MYSTERY, HISTORY AND THEOLOGY

 

Q
By Luther Blissett,
Arrow, £ 7.99

If the name of the book is enigmatic, the name of the author is even more so. There is one well known Luther Blissett. Soccer fans will remember him from the early Eighties when he played for Milan AC. After that he was on the coaching staff of York City FC. But then the readers are informed that he has nothing at all to do with the writing of the book. His name serves as the nom de plume for four authors who live in Bologna. That is the first mystery solved. The second mystery is the name of the book. Q turns out to be the name of a spy sent out as a mole in the anti-Vatican forces.

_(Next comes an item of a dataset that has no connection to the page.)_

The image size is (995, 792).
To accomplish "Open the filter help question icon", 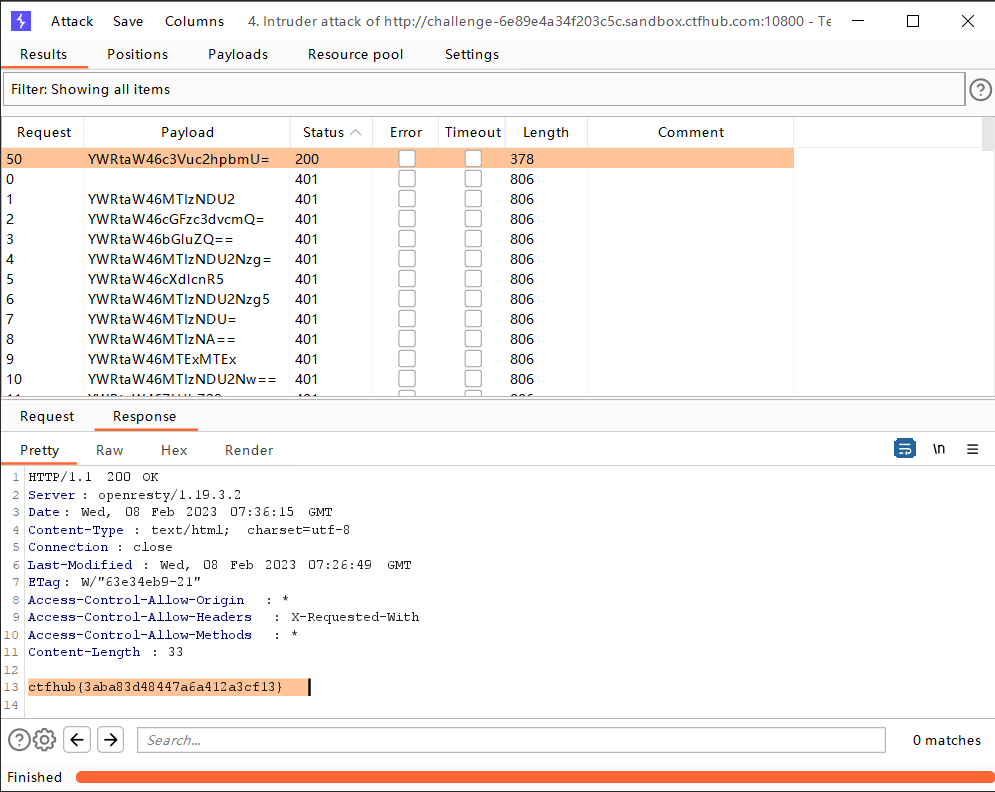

The time is the first half of the 16th century, a very tumultuous period in the history of European Christianity. At the heart of the novel lie the events that engulfed Europe after Martin Luther nailed his 95 theses on the door Wittenburg Cathedral on All Souls Day, 1517. The consequences of Luther’s Reformation spread far beyond matters spiritual. The German princes saw in Luther’s defiance an opportunity to attack the dominance of Rome and the Holy Roman Emperor. Luther’s religious message — all men were equal in the eyes of God and therefore did not need priests as intermediaries — had a wide popular appeal. Peasants found in the message a strength to attack their oppressors, princes and priests. Luther, in a remarkable turnaround, supported the princes. Thus began the reformation within the Reformation, and the peasant war in Germany in 1525.

The novel is situated within the peasant war when religious sects of all kinds flourished and prohibited books were printed and smuggled. The principal narrator is a close associate of Thomas Muntzer who fought next to him and saw him die. Quite understandably, the novel is woven around an insider’s version of the peasant uprising. The descriptions are graphic and have the ring of truth.

The narrator is pursued by the spy of the Vatican, Q. The reports that Q sends back to his master forms the other strand of the novel. Q hunts his quarry, the narrator, through many lives and from the heart of Germany to Antwerp to Venice and to the marshes of the Po valley. The spy’s identity is revealed late in the novel and he becomes the narrator’s ally in an attempt to thwart a devious plot hatched by one of the cardinals.

The novel is fascinating in its details and for its evocation of life, at various levels of society, in early modern Europe. The religious debates are brought to life as is the world of the great bankers, the Fuggers, who had a finger in every important pie in the 16th century.

Umberto Eco made fashionable the detective thriller which is also an exploration of the world of medieval ideas. The authors of Q bring to the battle of ideas, the dimension of violent action. The context of the peasant war and the Inquisition demanded this. The writing, despite the details, is fast, and the research impeccable. But the book makes demands on the reader. A familiarity with the world of the Reformation is a necessary pre-condition for the complete enjoyment.